On the online video venture, it's the same thing.
Because we are at the centre stage, lots of users send queries to us that is video related.
They're searching for -- they're looking for video content.
We've seen this trend for quite a few years before we decided to launch a JV to provide a licensed video content.
We believe those licensed video contents are of higher quality, and can satisfy our users' information needs better.
When that happens, we will try to direct traffic to the JV's website.
So at the end of the day, what we care most is our user experience for Baidu.com search, and as long as we can satisfy our users' information needs better than anyone else, we'll continue to be at the centre stage of the internet value chain.
Yu Jin - Analyst
Okay, thank you.
Just a very brief one on equation.
I remember that the Company has [guided] that China should engage (inaudible) like voted [30%] in the last couple of years.
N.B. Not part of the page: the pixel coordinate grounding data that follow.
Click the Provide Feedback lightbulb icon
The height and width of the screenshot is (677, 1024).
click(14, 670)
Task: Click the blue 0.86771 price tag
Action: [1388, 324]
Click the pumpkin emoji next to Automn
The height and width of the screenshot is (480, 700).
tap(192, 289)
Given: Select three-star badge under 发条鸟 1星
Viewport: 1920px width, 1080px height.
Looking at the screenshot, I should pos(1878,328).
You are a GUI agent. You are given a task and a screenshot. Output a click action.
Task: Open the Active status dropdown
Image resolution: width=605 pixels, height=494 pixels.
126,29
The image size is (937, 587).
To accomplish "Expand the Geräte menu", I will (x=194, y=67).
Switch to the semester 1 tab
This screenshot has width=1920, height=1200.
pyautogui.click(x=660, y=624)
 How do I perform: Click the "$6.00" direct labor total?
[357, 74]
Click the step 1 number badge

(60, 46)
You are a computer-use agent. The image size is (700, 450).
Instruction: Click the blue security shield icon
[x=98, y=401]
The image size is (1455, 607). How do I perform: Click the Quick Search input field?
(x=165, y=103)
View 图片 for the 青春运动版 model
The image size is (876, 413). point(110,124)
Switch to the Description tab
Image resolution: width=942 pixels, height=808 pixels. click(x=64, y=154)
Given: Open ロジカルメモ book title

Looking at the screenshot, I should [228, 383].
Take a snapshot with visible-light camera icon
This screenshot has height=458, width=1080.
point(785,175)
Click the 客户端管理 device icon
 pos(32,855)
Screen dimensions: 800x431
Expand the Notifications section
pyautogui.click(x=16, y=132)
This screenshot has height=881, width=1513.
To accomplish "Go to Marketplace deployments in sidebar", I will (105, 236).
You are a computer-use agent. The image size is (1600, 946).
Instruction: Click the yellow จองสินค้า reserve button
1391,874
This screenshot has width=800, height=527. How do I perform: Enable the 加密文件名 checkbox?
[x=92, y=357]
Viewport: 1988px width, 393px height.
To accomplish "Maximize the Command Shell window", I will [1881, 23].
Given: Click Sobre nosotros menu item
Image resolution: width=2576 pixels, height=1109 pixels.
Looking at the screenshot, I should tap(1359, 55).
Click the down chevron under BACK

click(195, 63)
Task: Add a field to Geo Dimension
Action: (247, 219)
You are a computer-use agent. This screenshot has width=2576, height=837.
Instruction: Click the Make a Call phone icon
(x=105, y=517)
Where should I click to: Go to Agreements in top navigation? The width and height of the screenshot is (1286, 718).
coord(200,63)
So with the exit of our largest competitor, do we have an update on our kind of expectation on the overall growth of China's [industry] in the next several years?
Robin Li - CEO
Jin, you know, we are only giving guidance for the next quarter, it's very hard for us to give you guidance on the overall industry growth for the next few years.
Yu Jin - Analyst
Okay, thank you.
Robin Li - CEO
Thank you.
Operator
Your next question comes from the line of Wendy Huang with RBC (sic).
Please proceed.
Wendy Huang - Analyst
Hi, actually I'm from RBS, not RBC.
One very quick question, how will the Google's exit affect your relationship with [Taobao] and how will you position yourself among the competition in the online retail market?
Robin Li - CEO
Like I said before, we believe that the best way for online retail promote their brands and drive traffic is to advertise on Baidu.
We think - and from the experiences of other markets - that search engine is the right way to go for e-commerce, and search engine is the biggest beneficiary of the e-commerce growth in many markets, and China is no exception.
And we have seen the trend moving towards this during the past few quarters.
So search -- its not competing with any e-commerce sites, in fact we are helping all of the e-commerce sites to get customers and build brands.
Operator
Ladies and gentlemen, as a reminder, please limit yourself to one question.
Your next question comes from Jin Yoon with Nomura.
Please proceed sir.
Jin Yoon - Analyst
Hey guys, thanks for taking my questions, fantastic results and even better guidance.
I guess I wanted to talk about I guess your customer profile, or the profile of your customers.
You mentioned that [most of the] spending is coming from your bigger SMEs and bigger -- clients with bigger -- deeper pockets, but that being said, like to know -- given the profile of these clients, are they more exporters?
SMEs that export, SMEs that are more involved in localised or a national search?
Because what I'd like to get a better handle on is how much more incremental spending is there from this point onward, before the long tail actually catches up?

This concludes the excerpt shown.